__Direction 1__. From the records, repeat verbatim the part that opens with the line containing "This screenshot has height=164, width=178." and closes with the line containing "Action: point(54,265)".
Start of Reading passage
# Priceless #2



## walking dude (Jan 31, 2008)

well.....Cold Java beat me abit, with his priceless post..........so this will be priceless #2

Jack wakes up with a huge hangover after attending his company's Christmas Party. Jack is not normally a drinker, but the drinks didn't taste like alcohol at all. He didn't even remember how he got home from the party. 
As bad as he was feeling, he wondered if he did something wrong. Jack had to force himself to open his eyes, and the first thing he sees is a couple of aspirins next to a glass of water on the side table. And, next to them, a single red rose!
End of Reading passage
Start of Extracted records
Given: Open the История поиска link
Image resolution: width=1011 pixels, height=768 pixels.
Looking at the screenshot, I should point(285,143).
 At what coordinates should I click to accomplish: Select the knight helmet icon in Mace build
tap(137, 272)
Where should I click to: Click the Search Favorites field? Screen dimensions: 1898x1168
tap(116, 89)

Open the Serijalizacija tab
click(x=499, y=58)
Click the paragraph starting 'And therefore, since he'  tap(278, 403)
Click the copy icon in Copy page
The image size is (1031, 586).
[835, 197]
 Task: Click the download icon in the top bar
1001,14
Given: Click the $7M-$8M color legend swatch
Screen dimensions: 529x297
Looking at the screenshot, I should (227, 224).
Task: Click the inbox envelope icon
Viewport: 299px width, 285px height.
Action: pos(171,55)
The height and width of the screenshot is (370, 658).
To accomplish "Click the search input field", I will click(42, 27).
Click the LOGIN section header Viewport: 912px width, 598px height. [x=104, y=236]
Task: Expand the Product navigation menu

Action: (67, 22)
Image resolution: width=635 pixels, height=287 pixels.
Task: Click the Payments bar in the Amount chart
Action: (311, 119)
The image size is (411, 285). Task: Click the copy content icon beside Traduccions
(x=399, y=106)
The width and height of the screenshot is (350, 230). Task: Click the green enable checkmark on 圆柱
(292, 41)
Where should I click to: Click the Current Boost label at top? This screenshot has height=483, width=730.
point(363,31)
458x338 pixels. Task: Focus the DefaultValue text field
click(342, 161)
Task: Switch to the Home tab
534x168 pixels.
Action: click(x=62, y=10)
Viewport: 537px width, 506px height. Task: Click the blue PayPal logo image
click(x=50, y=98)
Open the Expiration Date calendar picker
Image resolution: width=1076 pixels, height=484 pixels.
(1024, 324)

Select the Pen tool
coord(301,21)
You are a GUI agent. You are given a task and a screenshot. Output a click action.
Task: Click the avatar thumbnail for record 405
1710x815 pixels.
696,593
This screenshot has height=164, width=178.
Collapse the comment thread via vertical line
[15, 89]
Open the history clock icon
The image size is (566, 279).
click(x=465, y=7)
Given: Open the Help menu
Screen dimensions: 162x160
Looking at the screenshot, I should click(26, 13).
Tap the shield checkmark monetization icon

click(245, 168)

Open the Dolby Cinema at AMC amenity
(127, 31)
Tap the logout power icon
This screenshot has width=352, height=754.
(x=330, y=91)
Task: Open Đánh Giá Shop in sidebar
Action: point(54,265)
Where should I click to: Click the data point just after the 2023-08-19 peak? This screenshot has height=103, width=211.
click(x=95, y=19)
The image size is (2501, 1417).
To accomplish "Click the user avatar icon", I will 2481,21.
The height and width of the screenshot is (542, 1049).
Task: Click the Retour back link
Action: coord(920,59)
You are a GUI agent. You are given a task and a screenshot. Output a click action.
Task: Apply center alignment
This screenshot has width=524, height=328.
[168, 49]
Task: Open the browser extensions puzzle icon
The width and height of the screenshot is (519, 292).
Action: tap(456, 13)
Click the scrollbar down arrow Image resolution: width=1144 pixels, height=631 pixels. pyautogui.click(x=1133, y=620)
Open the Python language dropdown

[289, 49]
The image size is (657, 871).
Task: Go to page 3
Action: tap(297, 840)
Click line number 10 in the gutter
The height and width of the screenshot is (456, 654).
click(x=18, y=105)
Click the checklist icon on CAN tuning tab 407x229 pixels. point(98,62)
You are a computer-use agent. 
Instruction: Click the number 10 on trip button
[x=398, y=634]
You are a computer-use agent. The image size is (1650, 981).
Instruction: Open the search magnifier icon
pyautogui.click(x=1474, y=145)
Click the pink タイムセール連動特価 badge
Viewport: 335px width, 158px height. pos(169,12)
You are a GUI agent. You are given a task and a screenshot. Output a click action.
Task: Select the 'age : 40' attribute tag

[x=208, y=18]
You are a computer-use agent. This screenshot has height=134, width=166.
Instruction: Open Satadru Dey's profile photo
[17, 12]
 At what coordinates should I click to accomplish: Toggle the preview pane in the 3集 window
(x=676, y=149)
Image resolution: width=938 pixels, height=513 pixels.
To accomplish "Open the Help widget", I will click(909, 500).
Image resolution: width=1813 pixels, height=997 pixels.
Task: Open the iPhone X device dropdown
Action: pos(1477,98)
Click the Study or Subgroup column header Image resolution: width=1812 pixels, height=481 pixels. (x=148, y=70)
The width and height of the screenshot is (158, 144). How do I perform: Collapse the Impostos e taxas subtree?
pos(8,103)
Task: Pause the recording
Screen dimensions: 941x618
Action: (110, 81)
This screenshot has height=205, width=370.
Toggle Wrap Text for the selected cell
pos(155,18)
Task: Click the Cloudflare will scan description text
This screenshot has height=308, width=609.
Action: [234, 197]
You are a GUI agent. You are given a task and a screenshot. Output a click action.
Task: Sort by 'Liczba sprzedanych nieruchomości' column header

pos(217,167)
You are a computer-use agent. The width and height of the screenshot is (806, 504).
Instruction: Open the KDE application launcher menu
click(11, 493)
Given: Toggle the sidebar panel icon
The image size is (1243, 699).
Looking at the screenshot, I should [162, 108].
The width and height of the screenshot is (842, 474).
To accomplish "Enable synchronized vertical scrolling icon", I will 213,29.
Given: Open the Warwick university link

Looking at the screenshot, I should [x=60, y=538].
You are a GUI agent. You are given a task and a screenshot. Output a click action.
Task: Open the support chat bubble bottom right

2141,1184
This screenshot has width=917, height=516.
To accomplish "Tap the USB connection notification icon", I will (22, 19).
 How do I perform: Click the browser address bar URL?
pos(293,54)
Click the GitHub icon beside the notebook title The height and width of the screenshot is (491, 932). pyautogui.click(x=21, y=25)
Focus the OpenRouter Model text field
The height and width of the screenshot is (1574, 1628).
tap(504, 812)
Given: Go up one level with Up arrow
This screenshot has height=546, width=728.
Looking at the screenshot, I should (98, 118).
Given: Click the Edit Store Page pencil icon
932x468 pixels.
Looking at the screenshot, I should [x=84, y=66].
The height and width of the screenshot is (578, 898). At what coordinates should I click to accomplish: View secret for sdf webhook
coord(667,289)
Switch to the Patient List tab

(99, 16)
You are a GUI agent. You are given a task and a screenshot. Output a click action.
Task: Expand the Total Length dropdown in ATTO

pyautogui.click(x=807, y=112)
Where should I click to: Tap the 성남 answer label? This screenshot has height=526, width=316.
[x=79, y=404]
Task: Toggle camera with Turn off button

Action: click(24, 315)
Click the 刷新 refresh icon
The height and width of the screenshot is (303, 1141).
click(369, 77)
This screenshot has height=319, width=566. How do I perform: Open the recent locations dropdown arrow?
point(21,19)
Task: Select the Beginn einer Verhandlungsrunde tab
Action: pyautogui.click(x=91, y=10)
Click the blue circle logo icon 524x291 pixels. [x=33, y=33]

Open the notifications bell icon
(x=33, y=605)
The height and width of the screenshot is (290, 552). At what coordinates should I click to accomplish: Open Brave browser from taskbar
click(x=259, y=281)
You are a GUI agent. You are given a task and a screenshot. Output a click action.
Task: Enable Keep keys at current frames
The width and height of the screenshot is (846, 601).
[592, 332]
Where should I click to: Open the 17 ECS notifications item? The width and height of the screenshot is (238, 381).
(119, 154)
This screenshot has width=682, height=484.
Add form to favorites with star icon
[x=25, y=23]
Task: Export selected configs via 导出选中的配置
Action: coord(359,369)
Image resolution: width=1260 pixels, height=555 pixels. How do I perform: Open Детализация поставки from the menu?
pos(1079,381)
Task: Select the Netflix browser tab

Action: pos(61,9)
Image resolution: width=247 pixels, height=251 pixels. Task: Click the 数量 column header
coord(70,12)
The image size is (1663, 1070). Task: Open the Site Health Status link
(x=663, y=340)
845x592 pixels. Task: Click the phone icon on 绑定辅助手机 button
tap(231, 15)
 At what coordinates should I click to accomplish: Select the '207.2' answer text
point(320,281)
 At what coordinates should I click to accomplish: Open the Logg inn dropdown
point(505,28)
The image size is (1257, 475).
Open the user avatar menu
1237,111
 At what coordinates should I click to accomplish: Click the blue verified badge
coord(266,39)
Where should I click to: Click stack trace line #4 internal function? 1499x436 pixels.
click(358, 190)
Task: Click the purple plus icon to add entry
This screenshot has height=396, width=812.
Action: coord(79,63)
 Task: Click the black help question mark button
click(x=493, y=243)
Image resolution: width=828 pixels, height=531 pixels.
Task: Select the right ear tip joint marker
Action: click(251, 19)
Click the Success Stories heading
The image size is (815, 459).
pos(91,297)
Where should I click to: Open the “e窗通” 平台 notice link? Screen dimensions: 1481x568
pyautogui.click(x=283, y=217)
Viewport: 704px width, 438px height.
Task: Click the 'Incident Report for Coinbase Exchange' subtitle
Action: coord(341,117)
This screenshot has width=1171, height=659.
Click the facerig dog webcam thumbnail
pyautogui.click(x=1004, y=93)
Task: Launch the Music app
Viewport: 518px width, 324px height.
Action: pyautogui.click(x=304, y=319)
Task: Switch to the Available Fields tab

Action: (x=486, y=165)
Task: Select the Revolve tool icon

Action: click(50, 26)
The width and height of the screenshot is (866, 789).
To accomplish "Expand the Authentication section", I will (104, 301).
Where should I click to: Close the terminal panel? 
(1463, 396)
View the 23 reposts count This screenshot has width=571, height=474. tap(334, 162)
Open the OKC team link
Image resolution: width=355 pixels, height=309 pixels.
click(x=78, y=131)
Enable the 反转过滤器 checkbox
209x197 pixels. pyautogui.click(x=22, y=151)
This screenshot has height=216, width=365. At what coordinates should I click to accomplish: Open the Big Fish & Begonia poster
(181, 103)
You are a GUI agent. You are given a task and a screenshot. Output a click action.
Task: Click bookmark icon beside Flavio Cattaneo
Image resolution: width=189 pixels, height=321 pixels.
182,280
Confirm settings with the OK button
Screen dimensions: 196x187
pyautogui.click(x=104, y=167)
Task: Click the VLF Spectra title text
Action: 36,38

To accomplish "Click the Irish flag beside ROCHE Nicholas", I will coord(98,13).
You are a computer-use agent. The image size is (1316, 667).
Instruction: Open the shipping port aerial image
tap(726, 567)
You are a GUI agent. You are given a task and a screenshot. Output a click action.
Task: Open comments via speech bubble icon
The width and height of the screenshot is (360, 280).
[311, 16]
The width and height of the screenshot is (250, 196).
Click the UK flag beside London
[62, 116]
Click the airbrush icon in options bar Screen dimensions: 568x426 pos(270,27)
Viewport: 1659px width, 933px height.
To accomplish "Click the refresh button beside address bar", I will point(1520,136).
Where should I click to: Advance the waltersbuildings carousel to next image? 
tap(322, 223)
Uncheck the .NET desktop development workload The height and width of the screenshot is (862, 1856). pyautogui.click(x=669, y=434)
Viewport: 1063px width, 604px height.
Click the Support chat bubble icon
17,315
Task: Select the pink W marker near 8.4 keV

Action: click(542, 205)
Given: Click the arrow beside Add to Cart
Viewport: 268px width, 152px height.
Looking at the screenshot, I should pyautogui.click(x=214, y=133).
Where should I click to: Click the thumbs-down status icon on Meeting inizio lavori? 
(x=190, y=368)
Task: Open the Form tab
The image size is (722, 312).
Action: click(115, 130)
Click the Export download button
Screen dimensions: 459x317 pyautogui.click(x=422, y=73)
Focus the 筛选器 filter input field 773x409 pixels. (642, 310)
End of Extracted records
__Direction 2__. Based on the Priceless #2 forum post, are these statements true? Answer yes or no for each and quote the words of the post that decide it. (a) Jack usually drinks a lot. (b) Jack sees aspirins beside a glass of water on the side table. (c) Jack remembered how he got home from the party.

__Written reply 1__.
This screenshot has height=164, width=178.
Collapse the comment thread via vertical line
[15, 89]
Open the history clock icon
The image size is (566, 279).
click(x=465, y=7)
Given: Open the Help menu
Screen dimensions: 162x160
Looking at the screenshot, I should click(26, 13).
Tap the shield checkmark monetization icon

click(245, 168)

Open the Dolby Cinema at AMC amenity
(127, 31)
Tap the logout power icon
This screenshot has width=352, height=754.
(x=330, y=91)
Task: Open Đánh Giá Shop in sidebar
Action: point(54,265)

__Written reply 2__.
(a) No: "Jack is not normally a drinker"
(b) Yes: "the first thing he sees is a couple of aspirins next to a glass of water on the side table"
(c) No: "He didn't even remember how he got home from the party."